The GOLD guidelines state that PCT guidance may not be a cost-effective test to utilize routinely for COPD exacerbations.3 However, a recent cost analysis of predicted outcomes in COPD exacerbation patients found PCT guidance to be cost effective.20 Indeed, the LOS and antibiotic reductions seen in our cohort would offset the costs associated with PCT concentrations.

An unanticipated finding of this study was the use of short course azithromycin despite a low PCT concentration in some patients. We hypothesize that this could be due to prescriber distrust of procalcitonin guidance or that azithromycin was used for its pleiotropic effects including anti-inflammatory properties. While maintenance dosing of azithromycin, 250 mg daily for 1 year, has shown a benefit in preventing hospital readmissions,21 there is no compelling evidence suggesting short-course azithromycin to have benefit. Our study showed no difference in readmissions and a shorter hospital LOS for those who were not prescribed azithromycin. However, the low number of patients in this subset analysis may not provide sufficient power to detect a difference. Further studies are needed to evaluate the utility of a short-course azithromycin treatment in patients who are hospitalized with exacerbated COPD and have a low PCT concentration.

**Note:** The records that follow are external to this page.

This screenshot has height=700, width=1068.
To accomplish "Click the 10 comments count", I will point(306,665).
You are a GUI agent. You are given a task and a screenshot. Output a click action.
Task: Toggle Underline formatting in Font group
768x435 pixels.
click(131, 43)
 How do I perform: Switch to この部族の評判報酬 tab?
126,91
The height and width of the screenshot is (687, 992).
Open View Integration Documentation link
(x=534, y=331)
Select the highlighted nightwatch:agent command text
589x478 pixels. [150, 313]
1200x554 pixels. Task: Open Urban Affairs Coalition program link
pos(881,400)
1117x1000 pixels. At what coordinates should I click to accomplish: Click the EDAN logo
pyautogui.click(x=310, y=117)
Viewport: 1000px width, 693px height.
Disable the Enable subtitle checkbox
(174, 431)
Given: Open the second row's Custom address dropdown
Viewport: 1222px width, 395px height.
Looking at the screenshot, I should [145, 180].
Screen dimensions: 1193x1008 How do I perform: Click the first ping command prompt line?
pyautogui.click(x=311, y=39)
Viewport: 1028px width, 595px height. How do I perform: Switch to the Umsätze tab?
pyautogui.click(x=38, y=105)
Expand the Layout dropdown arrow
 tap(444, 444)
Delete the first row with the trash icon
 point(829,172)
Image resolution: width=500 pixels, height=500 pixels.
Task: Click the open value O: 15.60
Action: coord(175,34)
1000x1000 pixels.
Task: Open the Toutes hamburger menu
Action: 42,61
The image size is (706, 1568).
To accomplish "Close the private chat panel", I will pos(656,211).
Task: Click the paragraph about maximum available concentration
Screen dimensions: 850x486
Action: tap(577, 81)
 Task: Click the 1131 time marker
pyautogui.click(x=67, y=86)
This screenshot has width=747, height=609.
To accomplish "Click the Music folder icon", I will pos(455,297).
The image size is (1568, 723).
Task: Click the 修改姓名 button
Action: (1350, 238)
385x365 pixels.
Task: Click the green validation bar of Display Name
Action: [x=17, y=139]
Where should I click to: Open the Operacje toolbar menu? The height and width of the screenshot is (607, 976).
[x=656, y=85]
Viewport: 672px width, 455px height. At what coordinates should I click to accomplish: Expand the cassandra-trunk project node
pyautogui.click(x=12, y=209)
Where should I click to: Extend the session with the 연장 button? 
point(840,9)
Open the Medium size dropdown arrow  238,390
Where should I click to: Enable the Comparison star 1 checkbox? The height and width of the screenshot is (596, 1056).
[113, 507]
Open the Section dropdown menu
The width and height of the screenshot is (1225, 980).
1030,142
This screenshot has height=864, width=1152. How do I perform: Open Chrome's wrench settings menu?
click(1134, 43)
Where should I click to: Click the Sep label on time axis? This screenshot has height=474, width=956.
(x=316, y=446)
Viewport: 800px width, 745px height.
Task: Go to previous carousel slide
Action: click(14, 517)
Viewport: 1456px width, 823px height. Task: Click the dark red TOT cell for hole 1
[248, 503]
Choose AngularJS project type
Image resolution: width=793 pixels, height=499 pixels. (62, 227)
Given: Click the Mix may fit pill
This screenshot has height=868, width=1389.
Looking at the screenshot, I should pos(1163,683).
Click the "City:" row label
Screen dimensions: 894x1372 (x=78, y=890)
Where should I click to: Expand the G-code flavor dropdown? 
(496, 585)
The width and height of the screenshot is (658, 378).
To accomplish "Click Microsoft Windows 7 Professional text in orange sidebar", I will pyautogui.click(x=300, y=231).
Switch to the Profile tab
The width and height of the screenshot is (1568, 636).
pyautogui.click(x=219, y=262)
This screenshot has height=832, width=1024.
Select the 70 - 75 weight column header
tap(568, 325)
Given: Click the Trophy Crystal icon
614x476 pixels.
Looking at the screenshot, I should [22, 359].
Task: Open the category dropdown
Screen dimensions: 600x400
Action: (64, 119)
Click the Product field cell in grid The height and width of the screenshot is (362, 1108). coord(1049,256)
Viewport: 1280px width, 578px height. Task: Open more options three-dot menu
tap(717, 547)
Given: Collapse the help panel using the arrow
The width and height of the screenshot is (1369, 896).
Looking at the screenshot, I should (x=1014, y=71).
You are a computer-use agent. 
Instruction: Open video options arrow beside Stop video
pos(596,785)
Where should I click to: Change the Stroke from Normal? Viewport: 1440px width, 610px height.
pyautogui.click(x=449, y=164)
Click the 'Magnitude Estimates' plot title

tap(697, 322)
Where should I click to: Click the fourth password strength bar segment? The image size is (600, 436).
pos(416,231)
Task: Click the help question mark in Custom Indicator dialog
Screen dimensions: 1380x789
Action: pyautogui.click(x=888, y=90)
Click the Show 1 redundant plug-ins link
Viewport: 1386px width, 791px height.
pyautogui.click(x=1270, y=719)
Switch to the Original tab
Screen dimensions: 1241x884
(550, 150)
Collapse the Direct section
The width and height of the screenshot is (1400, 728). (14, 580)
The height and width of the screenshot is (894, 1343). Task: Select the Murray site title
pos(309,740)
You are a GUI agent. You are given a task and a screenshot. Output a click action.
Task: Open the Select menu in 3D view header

Our current evaluation has several limitations. First, it was a retrospective analysis, and therefore we were limited to the data available in the electronic medical record. Additionally, patients in the pre-intervention cohort were identified by ICD-9 coding from hospital discharge data, and this may have led to an underestimation of the true number of hospitalized patients with COPD exacerbations. In the post-intervention group, it is possible that patients with severe COPD exacerbations did not have a PCT concentration obtained as the treating physician would have utilized antibiotics regardless of PCT result and therefore would have not been identified for our analysis. Furthermore, a paucity of patients had a PCT level repeated in our post-intervention cohort. Additionally, readmission data were limited to AGH and WPH. Therefore, visits to other inpatient facilities, urgent care centers, and physicians’ outpatient offices may have been missed. Lastly, our current analysis was only designed to evaluate clinically stable patients admitted with acute exacerbated COPD. Our institutional algorithm was not designed or intended to withhold antibiotics from patients with hemodynamic or respiratory instability. As our study aim was to evaluate the impact of this institutional PCT guidance algorithm, we only were able to evaluate the impact of this algorithm on hospitalized stable patients. Thus, we excluded patients admitted to an intensive care unit or who were placed upon mechanical ventilation upon their admission. Therefore, our findings cannot be extrapolated to unstable patients with more severe COPD exacerbations.

CONCLUSIONS

Patients with COPD exacerbations requiring hospitalization have a high readmission rate, and additional antibiotic exposures are likely.2,4 The repeated exposure of antibiotics in this patient population can lead to antimicrobial resistance, which is a serious threat to public health.7 Our study demonstrates that the implementation of PCT guidance as part of a clinical decision-making algorithm is associated with reduced antibiotic exposures without negatively impacting hospital readmissions in the management of adult patients admitted with COPD exacerbations.